» **Problem details**
Copy out the records below, from the first line through the line with "[x=21, y=377]", keeping each line unchanged.

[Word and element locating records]
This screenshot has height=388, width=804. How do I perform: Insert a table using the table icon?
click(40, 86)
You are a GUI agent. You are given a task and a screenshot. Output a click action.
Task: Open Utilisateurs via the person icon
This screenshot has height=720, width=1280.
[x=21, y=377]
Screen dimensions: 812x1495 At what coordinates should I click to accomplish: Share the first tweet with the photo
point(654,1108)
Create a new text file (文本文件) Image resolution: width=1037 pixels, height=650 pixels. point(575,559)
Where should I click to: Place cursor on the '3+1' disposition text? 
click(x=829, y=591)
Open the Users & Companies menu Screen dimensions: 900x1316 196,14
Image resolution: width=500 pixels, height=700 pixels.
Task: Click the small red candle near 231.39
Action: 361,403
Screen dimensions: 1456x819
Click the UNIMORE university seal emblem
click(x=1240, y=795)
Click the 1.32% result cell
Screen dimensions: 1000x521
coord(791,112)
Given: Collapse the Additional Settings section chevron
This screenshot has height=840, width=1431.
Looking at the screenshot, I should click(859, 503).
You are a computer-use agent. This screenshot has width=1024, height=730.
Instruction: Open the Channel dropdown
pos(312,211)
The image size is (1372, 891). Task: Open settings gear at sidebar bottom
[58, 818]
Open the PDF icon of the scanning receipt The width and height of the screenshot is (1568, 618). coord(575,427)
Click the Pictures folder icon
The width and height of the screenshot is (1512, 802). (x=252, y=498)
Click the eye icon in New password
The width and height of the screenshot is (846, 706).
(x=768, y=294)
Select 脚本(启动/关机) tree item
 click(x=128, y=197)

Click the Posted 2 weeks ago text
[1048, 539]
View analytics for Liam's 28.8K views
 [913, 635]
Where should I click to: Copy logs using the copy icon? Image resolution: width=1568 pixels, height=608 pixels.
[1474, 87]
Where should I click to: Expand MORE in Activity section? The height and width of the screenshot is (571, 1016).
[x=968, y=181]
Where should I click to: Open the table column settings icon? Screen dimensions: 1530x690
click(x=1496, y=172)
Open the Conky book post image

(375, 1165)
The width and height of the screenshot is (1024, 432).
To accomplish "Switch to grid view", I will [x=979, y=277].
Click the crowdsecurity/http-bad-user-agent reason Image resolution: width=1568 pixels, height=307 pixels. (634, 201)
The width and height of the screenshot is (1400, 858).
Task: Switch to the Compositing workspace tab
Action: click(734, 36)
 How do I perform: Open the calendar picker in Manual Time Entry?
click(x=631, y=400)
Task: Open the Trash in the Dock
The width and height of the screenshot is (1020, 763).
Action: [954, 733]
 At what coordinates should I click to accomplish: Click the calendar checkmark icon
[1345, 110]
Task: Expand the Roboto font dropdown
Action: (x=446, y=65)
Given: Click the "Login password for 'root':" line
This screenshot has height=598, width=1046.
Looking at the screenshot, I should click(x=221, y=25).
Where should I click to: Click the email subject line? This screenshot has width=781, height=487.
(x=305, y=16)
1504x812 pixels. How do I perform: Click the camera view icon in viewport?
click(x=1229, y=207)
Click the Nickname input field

» **Answer to this problem**
This screenshot has height=388, width=804. How do I perform: Insert a table using the table icon?
click(40, 86)
You are a GUI agent. You are given a task and a screenshot. Output a click action.
Task: Open Utilisateurs via the person icon
This screenshot has height=720, width=1280.
[x=21, y=377]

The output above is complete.